___ Input records ___
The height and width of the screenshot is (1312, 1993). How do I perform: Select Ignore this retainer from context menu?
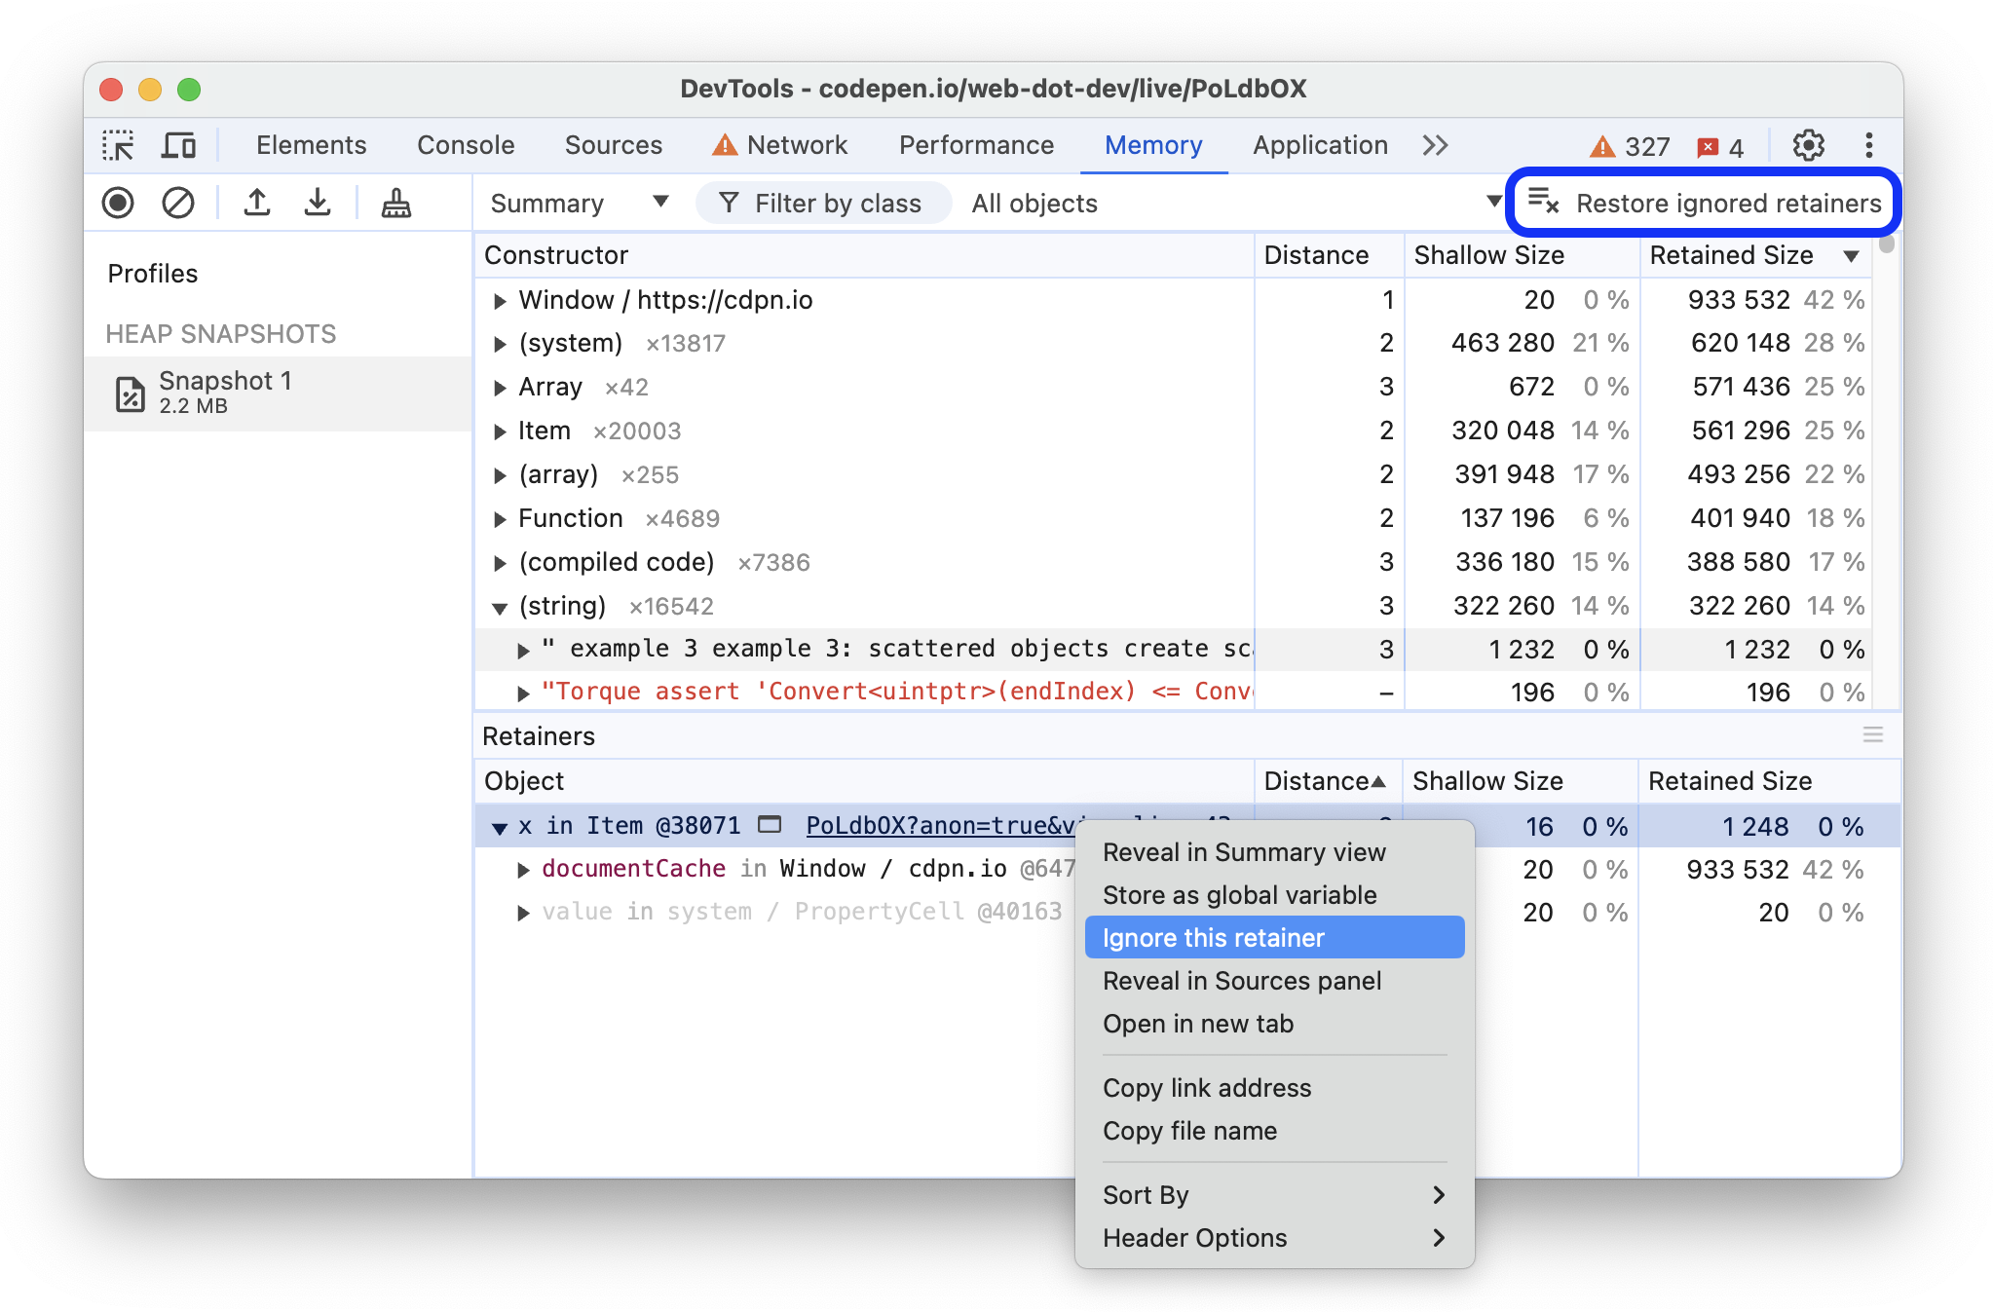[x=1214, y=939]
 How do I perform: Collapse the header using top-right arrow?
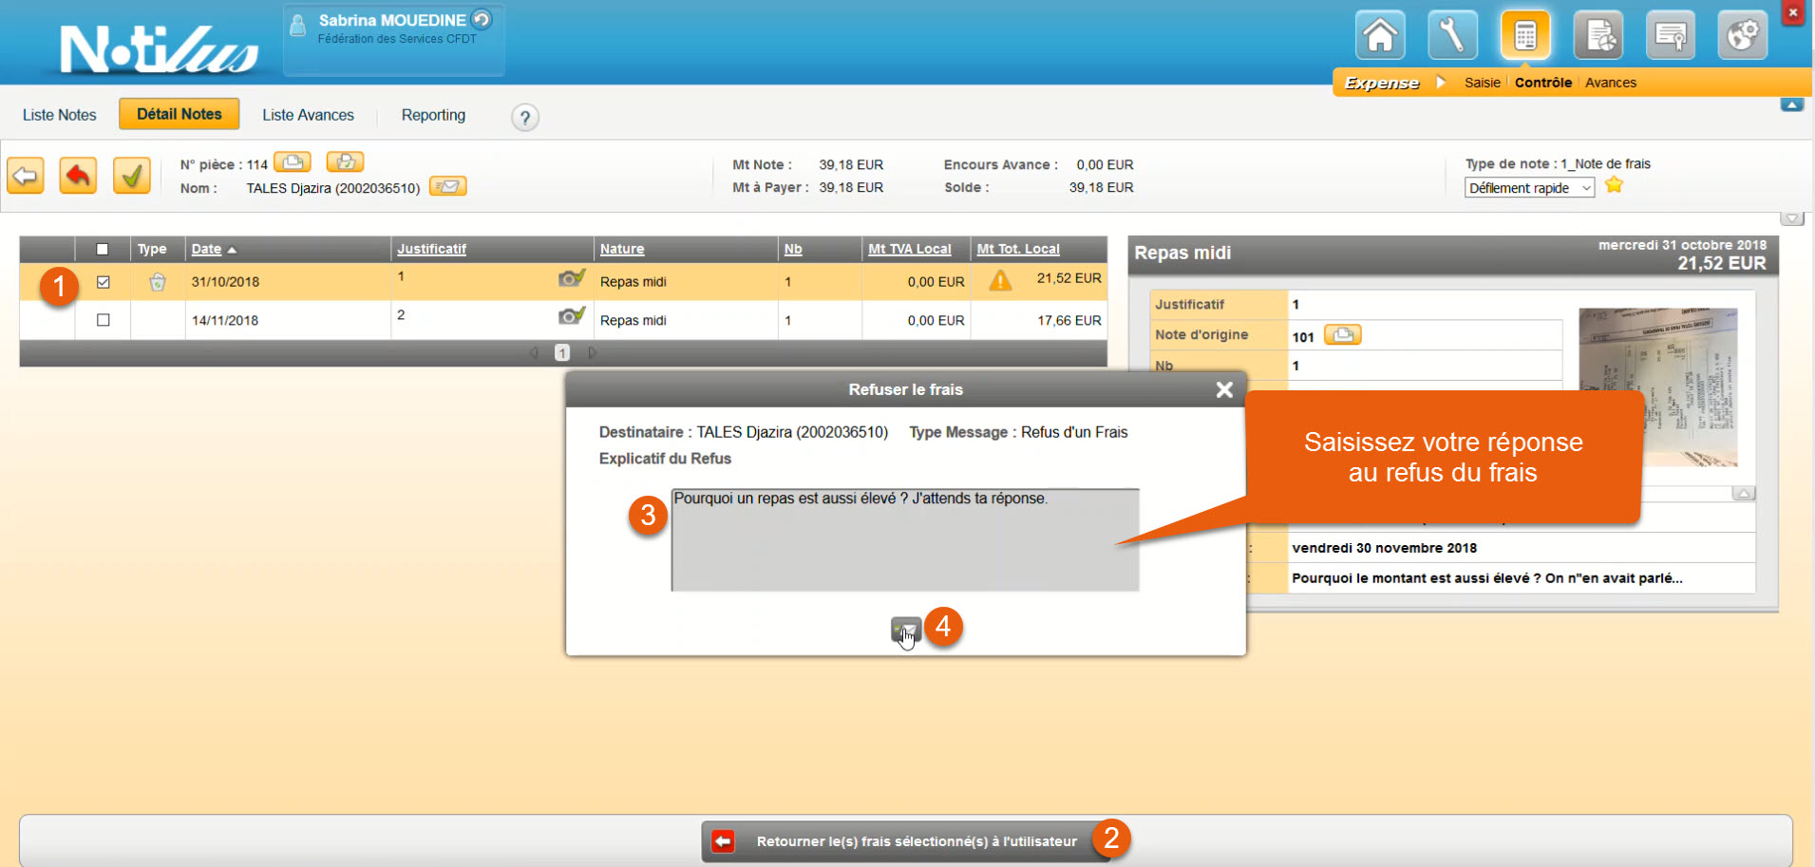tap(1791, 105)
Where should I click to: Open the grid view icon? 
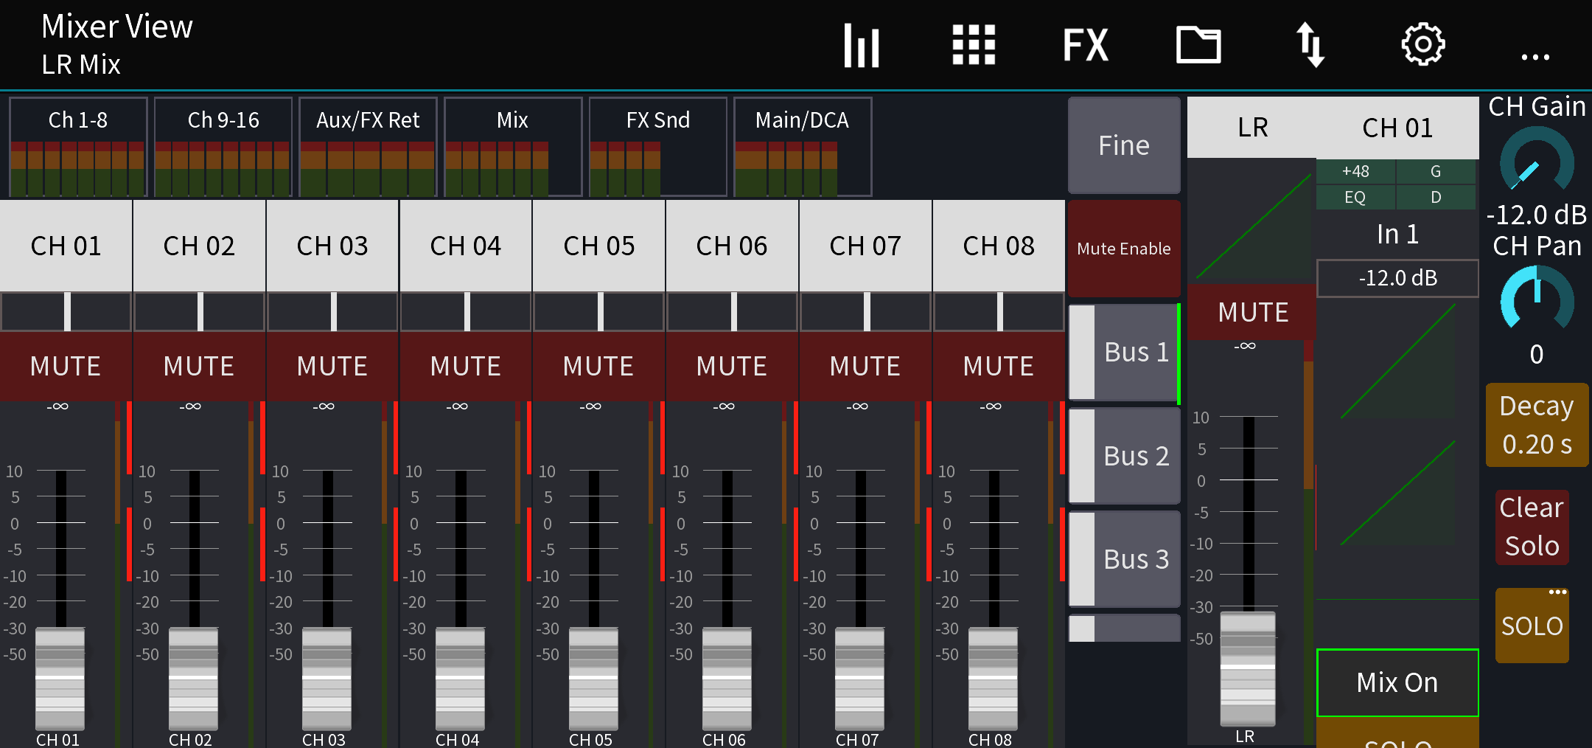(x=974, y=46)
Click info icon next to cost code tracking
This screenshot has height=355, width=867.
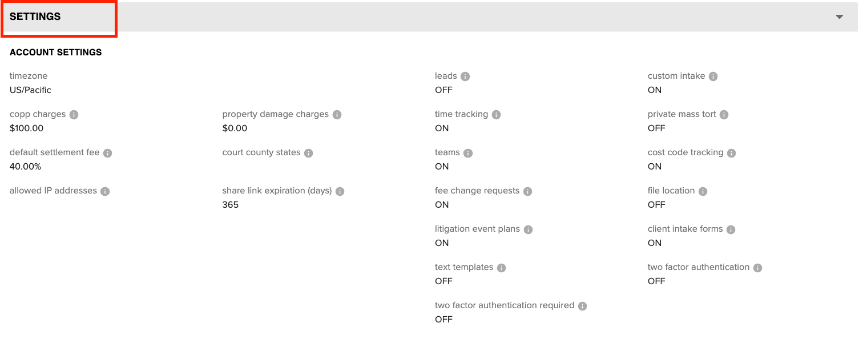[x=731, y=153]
___
Prompt: Go through the data and return every word of it verbatim, leaving out the pictures.

Finished task:
The height and width of the screenshot is (1312, 1993). How do I perform: Select Ignore this retainer from context menu?
[x=1214, y=939]
 How do I perform: Collapse the header using top-right arrow?
tap(1791, 105)
Where should I click to: Open the grid view icon? 
(x=974, y=46)
Click info icon next to cost code tracking
This screenshot has height=355, width=867.
[x=731, y=153]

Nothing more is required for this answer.